● **What needs to be done**: Rewrite the items from the line with "Where should I" through the end of the items, requests included, shifting every number in the answer coordinates down by 132. Leave the pictures out of your answer.

Pointing items for screenshots and pages
====================

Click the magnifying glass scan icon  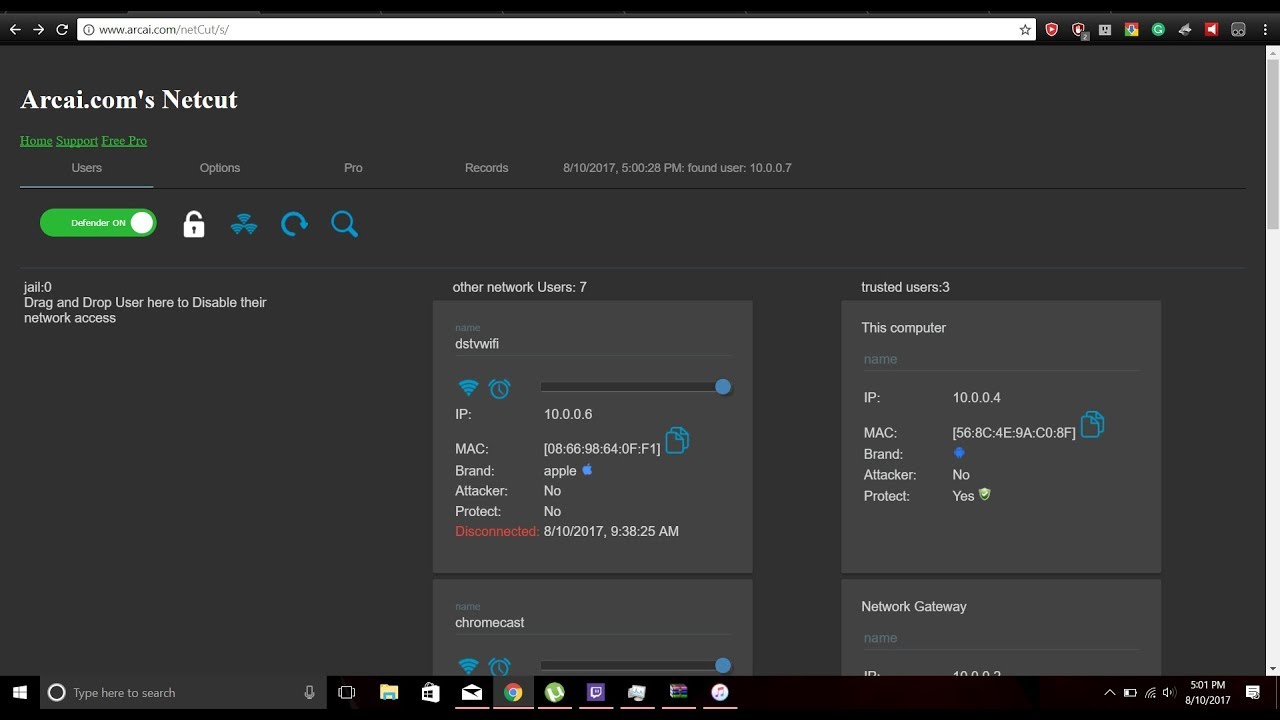(344, 224)
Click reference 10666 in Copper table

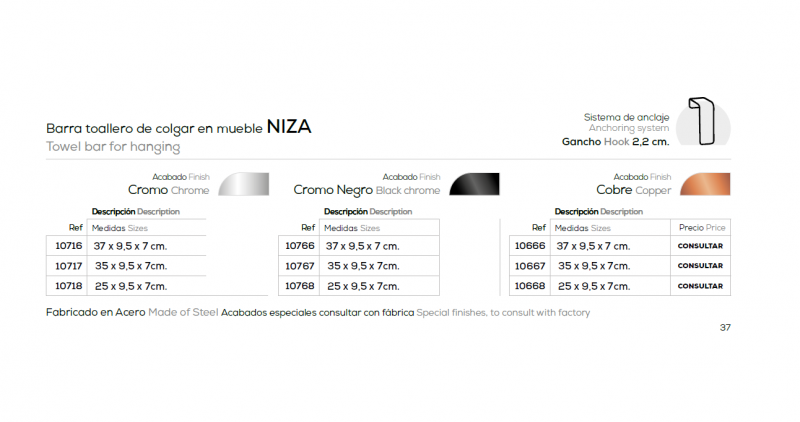click(530, 246)
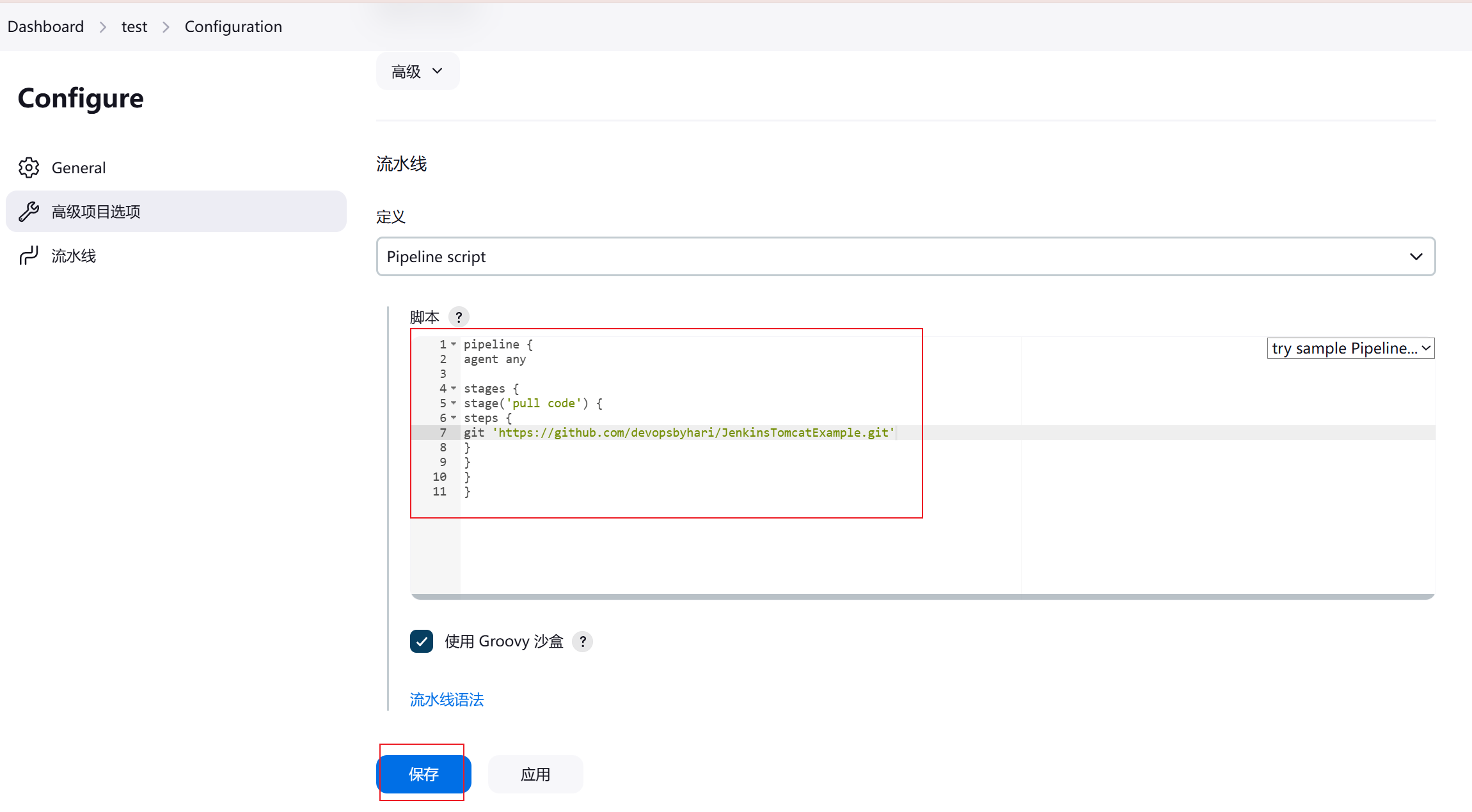Toggle fold arrow on line 5 stage
Screen dimensions: 1472x812
tap(454, 403)
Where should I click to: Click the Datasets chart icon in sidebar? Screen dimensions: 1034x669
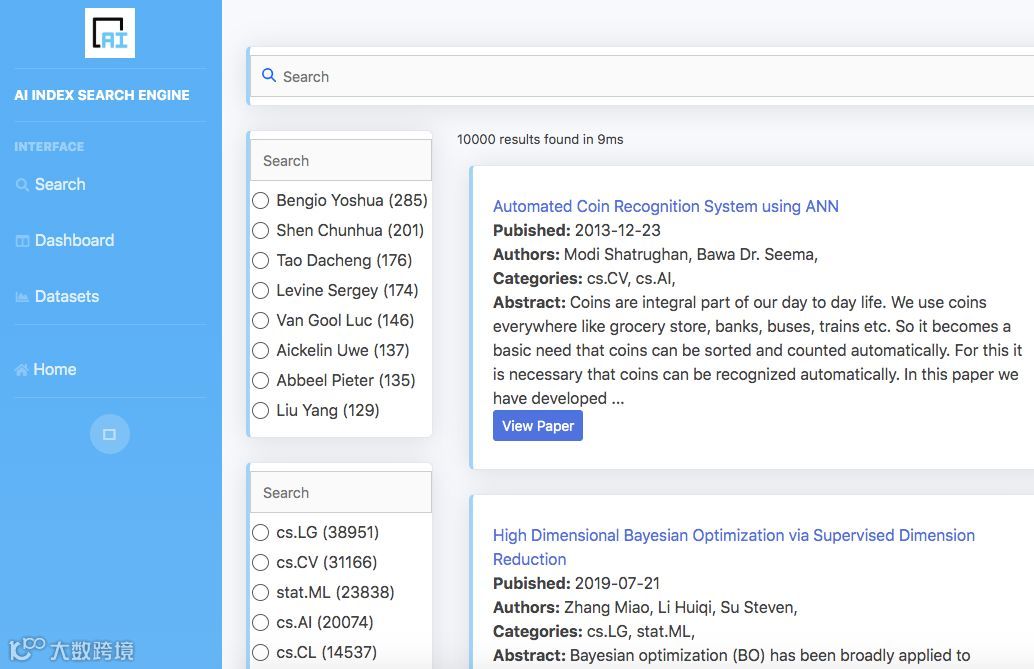click(x=22, y=297)
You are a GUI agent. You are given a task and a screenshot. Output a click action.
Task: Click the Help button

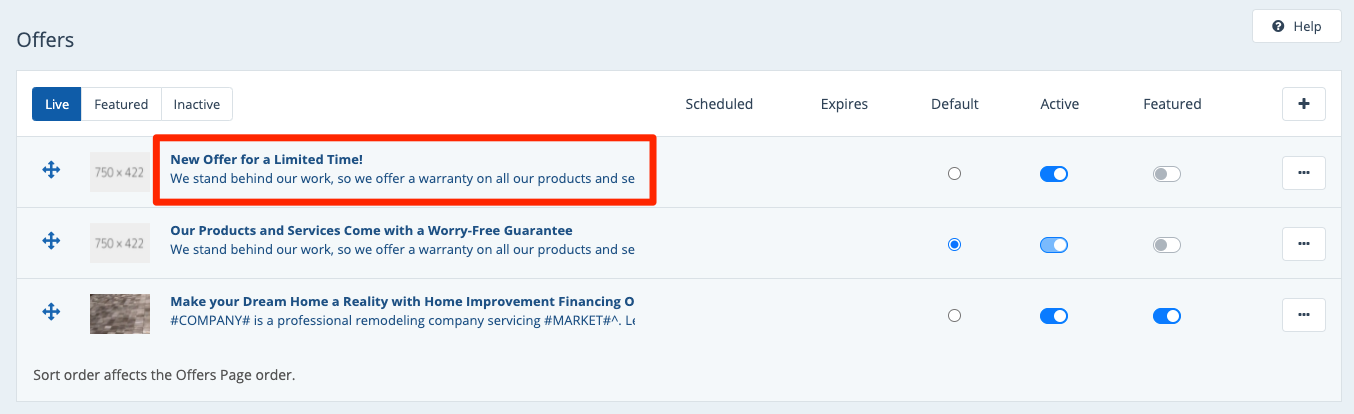[x=1296, y=27]
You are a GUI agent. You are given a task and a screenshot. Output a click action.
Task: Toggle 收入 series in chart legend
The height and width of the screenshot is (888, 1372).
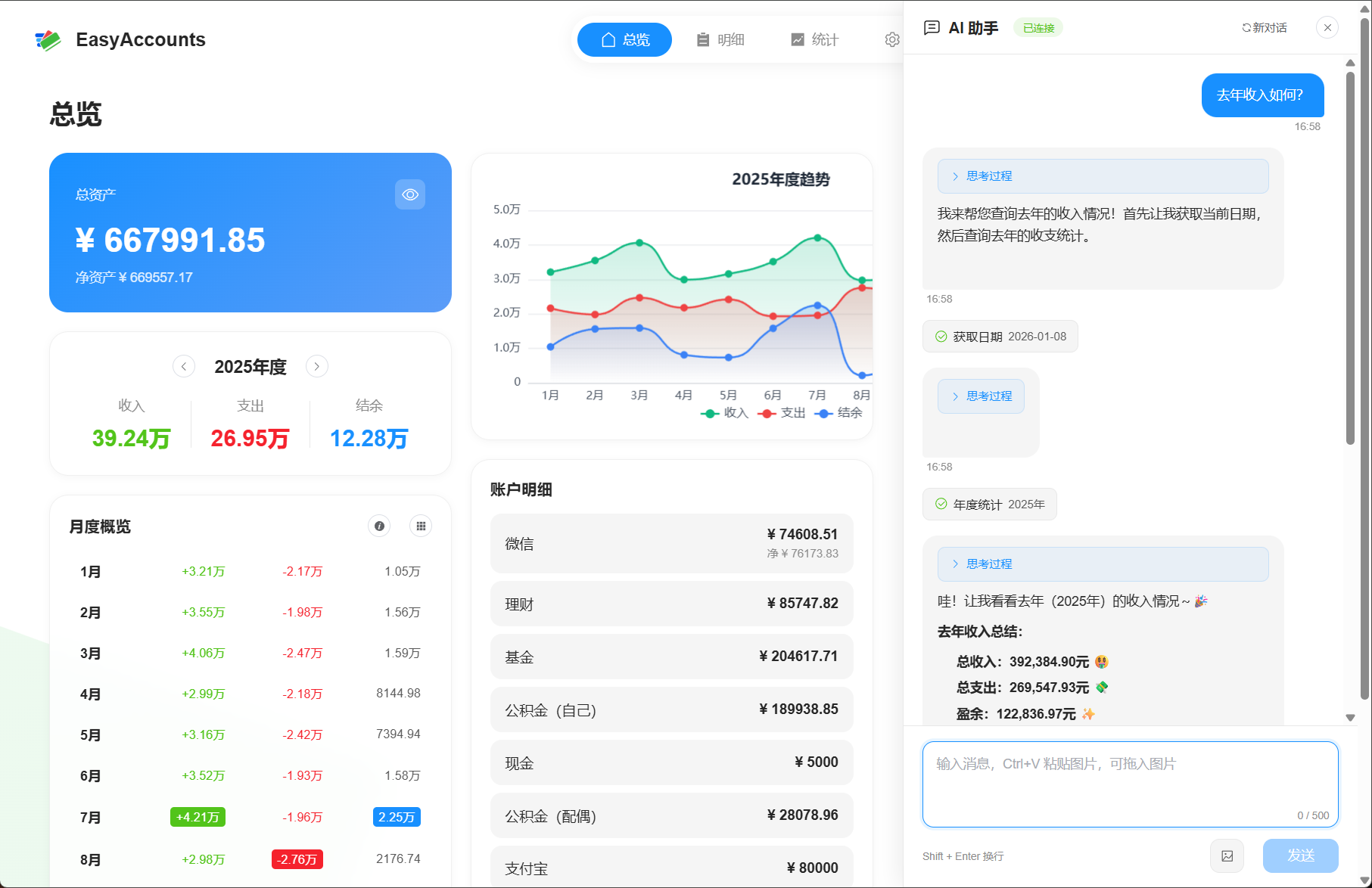(x=725, y=413)
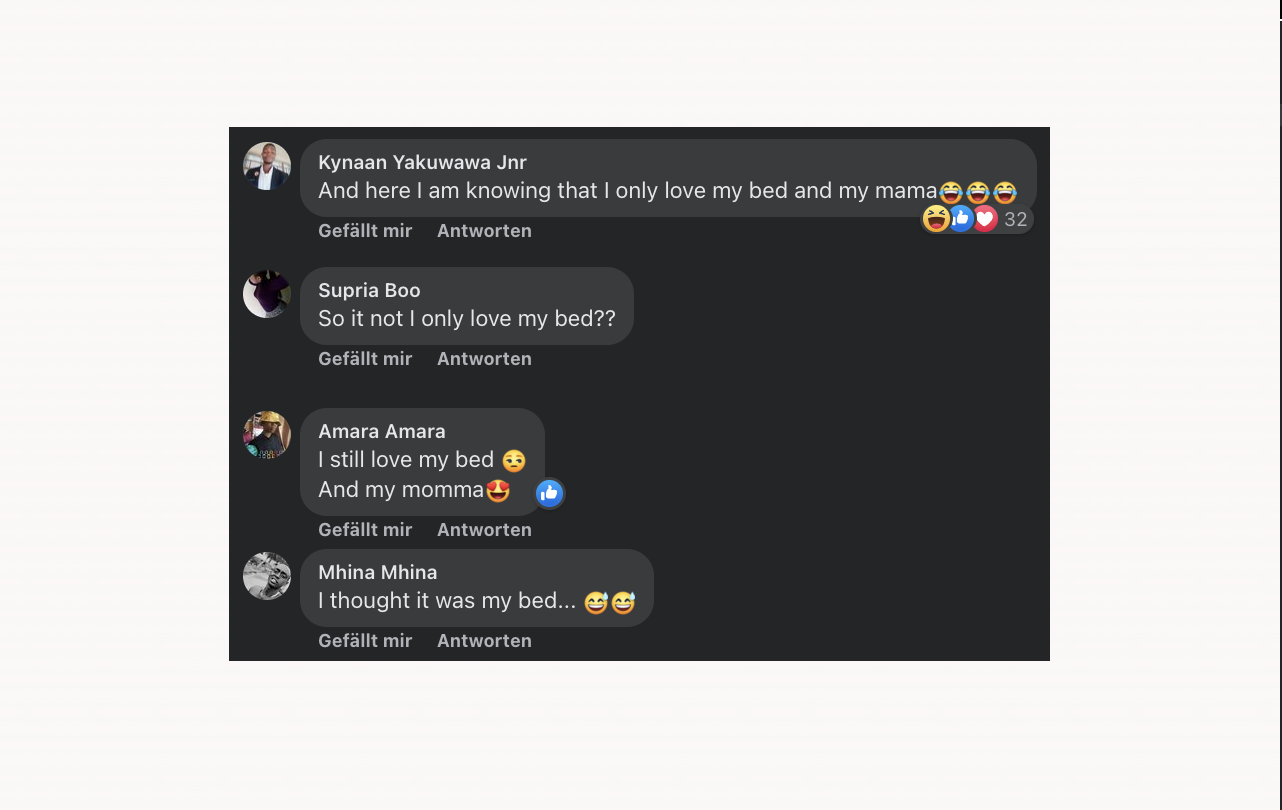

====================

● **Reply to the task**:
Where should I click to: Click the Datasets chart icon in sidebar? Screen dimensions: 1034x669
click(x=-110, y=165)
You are a GUI agent. You are given a task and a screenshot. Output a click action.
Task: Click the Help button

[x=1164, y=-105]
You are a GUI agent. You are given a task and a screenshot. Output a click action.
Task: Toggle 收入 series in chart legend
The height and width of the screenshot is (888, 1372).
(x=593, y=281)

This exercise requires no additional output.